Participation, Professionalism, and Critique

  • Group size: Individual

Overview

When the core content of a course involves people, engagement is absolutely critical. We will be doing design exercises in class, testing new software on each other, and providing critiques of each others’ work. This portion of your grade may be higher in HCI than some of your other courses for this very reason. Coffee up! It involves:

  • Showing up to class
  • Actively engaging in class activities
  • Actively engaging in design critique of classmates
  • Submitting good questions for our visitors
  • Occasional reflection on class activities


Visitors | Slack

HCI is a diverse field.

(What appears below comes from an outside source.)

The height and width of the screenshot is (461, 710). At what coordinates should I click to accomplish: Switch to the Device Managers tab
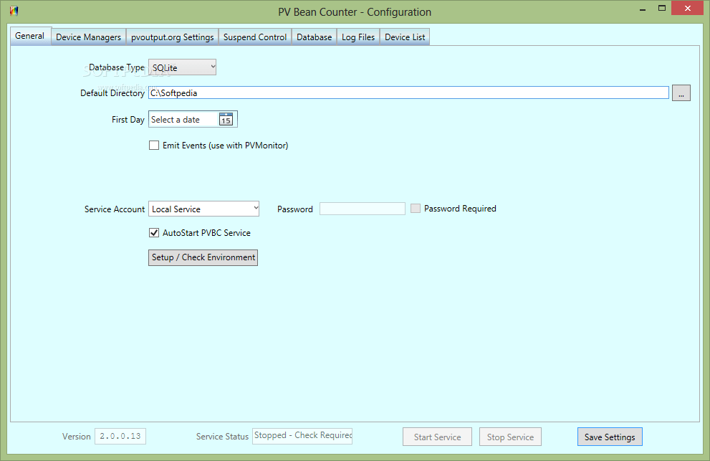(x=88, y=37)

It has computer scientists, psychologists, sociologists, historians, artists, and everything in between. Giving you one perspective (my perspective) would shed light on only a corner of an increasingly exciting field that is shaping how people engage with the world around them. As a result, we will often have an opportunity to chat with people across this broad spectrum in-person and virtually by Zoom. What you need to do:

  • Submit a question on Slack for our guest by 5pm the day before their visit.
  • Before 8:00am the morning of the visit, indicate which current questions on Slack you like (with emoji, a comment, whatever). We will ask the top 3-5 questions submitted each week.
  • For each visitor, I will request that one student, typically from the graduate section of the course, serve as the coordinator. You will be responsible for asking the questions of our visitor.


Grading

Each opportunity to engage, participate, or critique will be entered as a score in the gradebook out of n points, where n is commensurate with the effort level of the activity. Full credit if you partipate, none if you don't.